▶ [Task item]
Put every line of the listing below into a Markdown table with two columns, Row and Listing line. Number the rows in order, and leave out blank lines.

*** Supplied data Section Begins ***

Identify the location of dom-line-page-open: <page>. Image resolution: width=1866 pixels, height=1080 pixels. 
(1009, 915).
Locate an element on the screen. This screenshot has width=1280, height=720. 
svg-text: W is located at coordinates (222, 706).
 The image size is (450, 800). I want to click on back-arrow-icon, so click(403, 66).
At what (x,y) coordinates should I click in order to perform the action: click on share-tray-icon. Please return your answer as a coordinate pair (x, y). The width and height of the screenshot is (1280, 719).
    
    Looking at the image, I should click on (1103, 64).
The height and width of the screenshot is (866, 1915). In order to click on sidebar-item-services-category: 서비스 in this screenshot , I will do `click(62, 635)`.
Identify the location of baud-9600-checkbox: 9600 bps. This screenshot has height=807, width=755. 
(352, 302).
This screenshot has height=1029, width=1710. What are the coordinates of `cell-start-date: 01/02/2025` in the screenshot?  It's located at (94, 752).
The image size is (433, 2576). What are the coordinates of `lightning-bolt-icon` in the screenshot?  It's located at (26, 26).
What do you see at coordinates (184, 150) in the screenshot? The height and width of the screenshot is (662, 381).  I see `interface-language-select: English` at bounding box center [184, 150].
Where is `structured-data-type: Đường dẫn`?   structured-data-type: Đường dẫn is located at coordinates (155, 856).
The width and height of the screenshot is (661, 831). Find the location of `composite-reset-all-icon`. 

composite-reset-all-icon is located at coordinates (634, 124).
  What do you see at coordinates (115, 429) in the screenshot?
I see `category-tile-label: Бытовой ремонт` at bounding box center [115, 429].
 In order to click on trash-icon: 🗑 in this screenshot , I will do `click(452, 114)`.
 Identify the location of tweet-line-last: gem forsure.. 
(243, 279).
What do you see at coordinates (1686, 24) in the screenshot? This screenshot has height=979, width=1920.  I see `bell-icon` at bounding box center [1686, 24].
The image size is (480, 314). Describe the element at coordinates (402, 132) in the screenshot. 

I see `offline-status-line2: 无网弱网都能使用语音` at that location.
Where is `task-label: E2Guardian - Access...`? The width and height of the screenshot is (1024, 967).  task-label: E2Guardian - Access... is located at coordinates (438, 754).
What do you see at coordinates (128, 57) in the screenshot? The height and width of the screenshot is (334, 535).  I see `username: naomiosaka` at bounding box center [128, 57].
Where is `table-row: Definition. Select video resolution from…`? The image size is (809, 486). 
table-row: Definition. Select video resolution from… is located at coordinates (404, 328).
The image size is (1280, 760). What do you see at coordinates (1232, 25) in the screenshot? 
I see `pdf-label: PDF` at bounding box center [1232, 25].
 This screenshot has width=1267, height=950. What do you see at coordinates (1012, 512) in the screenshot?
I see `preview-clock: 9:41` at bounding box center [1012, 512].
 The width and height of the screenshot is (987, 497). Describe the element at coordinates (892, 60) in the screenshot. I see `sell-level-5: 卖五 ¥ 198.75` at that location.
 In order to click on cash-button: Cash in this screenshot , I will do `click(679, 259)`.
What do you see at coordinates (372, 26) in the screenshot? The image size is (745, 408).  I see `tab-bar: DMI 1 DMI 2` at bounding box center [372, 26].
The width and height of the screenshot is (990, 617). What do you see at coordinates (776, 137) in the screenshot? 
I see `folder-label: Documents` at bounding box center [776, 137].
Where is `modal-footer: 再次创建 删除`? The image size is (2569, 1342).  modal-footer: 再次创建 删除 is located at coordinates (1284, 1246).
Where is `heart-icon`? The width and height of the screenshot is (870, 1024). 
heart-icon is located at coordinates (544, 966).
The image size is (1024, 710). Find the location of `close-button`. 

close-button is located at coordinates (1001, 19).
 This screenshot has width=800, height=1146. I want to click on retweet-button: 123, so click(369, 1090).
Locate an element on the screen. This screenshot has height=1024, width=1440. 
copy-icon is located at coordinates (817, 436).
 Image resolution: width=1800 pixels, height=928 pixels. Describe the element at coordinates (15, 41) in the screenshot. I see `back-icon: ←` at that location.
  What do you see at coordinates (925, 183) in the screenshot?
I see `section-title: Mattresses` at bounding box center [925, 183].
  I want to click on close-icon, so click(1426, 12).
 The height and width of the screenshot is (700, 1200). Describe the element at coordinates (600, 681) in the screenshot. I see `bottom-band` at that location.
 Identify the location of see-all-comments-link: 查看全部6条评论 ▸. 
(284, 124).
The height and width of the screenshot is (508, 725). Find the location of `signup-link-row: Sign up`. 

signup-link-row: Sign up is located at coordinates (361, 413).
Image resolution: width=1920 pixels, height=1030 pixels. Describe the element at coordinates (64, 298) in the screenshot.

*** Supplied data Section Ends ***

▶ [Answer for the task]
| Row | Listing line |
|---|---|
| 1 | Identify the location of dom-line-page-open: <page>. Image resolution: width=1866 pixels, height=1080 pixels.  |
| 2 | (1009, 915). |
| 3 | Locate an element on the screen. This screenshot has width=1280, height=720.  |
| 4 | svg-text: W is located at coordinates (222, 706). |
| 5 |  The image size is (450, 800). I want to click on back-arrow-icon, so click(403, 66). |
| 6 | At what (x,y) coordinates should I click in order to perform the action: click on share-tray-icon. Please return your answer as a coordinate pair (x, y). The width and height of the screenshot is (1280, 719). |
| 7 |     Looking at the image, I should click on (1103, 64). |
| 8 | The height and width of the screenshot is (866, 1915). In order to click on sidebar-item-services-category: 서비스 in this screenshot , I will do `click(62, 635)`. |
| 9 | Identify the location of baud-9600-checkbox: 9600 bps. This screenshot has height=807, width=755.  |
| 10 | (352, 302). |
| 11 | This screenshot has height=1029, width=1710. What are the coordinates of `cell-start-date: 01/02/2025` in the screenshot?  It's located at (94, 752). |
| 12 | The image size is (433, 2576). What are the coordinates of `lightning-bolt-icon` in the screenshot?  It's located at (26, 26). |
| 13 | What do you see at coordinates (184, 150) in the screenshot? The height and width of the screenshot is (662, 381).  I see `interface-language-select: English` at bounding box center [184, 150]. |
| 14 | Where is `structured-data-type: Đường dẫn`?   structured-data-type: Đường dẫn is located at coordinates (155, 856). |
| 15 | The width and height of the screenshot is (661, 831). Find the location of `composite-reset-all-icon`.  |
| 16 | composite-reset-all-icon is located at coordinates (634, 124). |
| 17 |   What do you see at coordinates (115, 429) in the screenshot? |
| 18 | I see `category-tile-label: Бытовой ремонт` at bounding box center [115, 429]. |
| 19 |  In order to click on trash-icon: 🗑 in this screenshot , I will do `click(452, 114)`. |
| 20 |  Identify the location of tweet-line-last: gem forsure..  |
| 21 | (243, 279). |
| 22 | What do you see at coordinates (1686, 24) in the screenshot? This screenshot has height=979, width=1920.  I see `bell-icon` at bounding box center [1686, 24]. |
| 23 | The image size is (480, 314). Describe the element at coordinates (402, 132) in the screenshot.  |
| 24 | I see `offline-status-line2: 无网弱网都能使用语音` at that location. |
| 25 | Where is `task-label: E2Guardian - Access...`? The width and height of the screenshot is (1024, 967).  task-label: E2Guardian - Access... is located at coordinates (438, 754). |
| 26 | What do you see at coordinates (128, 57) in the screenshot? The height and width of the screenshot is (334, 535).  I see `username: naomiosaka` at bounding box center [128, 57]. |
| 27 | Where is `table-row: Definition. Select video resolution from…`? The image size is (809, 486).  |
| 28 | table-row: Definition. Select video resolution from… is located at coordinates (404, 328). |
| 29 | The image size is (1280, 760). What do you see at coordinates (1232, 25) in the screenshot?  |
| 30 | I see `pdf-label: PDF` at bounding box center [1232, 25]. |
| 31 |  This screenshot has width=1267, height=950. What do you see at coordinates (1012, 512) in the screenshot? |
| 32 | I see `preview-clock: 9:41` at bounding box center [1012, 512]. |
| 33 |  The width and height of the screenshot is (987, 497). Describe the element at coordinates (892, 60) in the screenshot. I see `sell-level-5: 卖五 ¥ 198.75` at that location. |
| 34 |  In order to click on cash-button: Cash in this screenshot , I will do `click(679, 259)`. |
| 35 | What do you see at coordinates (372, 26) in the screenshot? The image size is (745, 408).  I see `tab-bar: DMI 1 DMI 2` at bounding box center [372, 26]. |
| 36 | The width and height of the screenshot is (990, 617). What do you see at coordinates (776, 137) in the screenshot?  |
| 37 | I see `folder-label: Documents` at bounding box center [776, 137]. |
| 38 | Where is `modal-footer: 再次创建 删除`? The image size is (2569, 1342).  modal-footer: 再次创建 删除 is located at coordinates (1284, 1246). |
| 39 | Where is `heart-icon`? The width and height of the screenshot is (870, 1024).  |
| 40 | heart-icon is located at coordinates (544, 966). |
| 41 | The image size is (1024, 710). Find the location of `close-button`.  |
| 42 | close-button is located at coordinates (1001, 19). |
| 43 |  This screenshot has width=800, height=1146. I want to click on retweet-button: 123, so click(369, 1090). |
| 44 | Locate an element on the screen. This screenshot has height=1024, width=1440.  |
| 45 | copy-icon is located at coordinates (817, 436). |
| 46 |  Image resolution: width=1800 pixels, height=928 pixels. Describe the element at coordinates (15, 41) in the screenshot. I see `back-icon: ←` at that location. |
| 47 |   What do you see at coordinates (925, 183) in the screenshot? |
| 48 | I see `section-title: Mattresses` at bounding box center [925, 183]. |
| 49 |   I want to click on close-icon, so click(1426, 12). |
| 50 |  The height and width of the screenshot is (700, 1200). Describe the element at coordinates (600, 681) in the screenshot. I see `bottom-band` at that location. |
| 51 |  Identify the location of see-all-comments-link: 查看全部6条评论 ▸.  |
| 52 | (284, 124). |
| 53 | The height and width of the screenshot is (508, 725). Find the location of `signup-link-row: Sign up`.  |
| 54 | signup-link-row: Sign up is located at coordinates (361, 413). |
| 55 | Image resolution: width=1920 pixels, height=1030 pixels. Describe the element at coordinates (64, 298) in the screenshot. |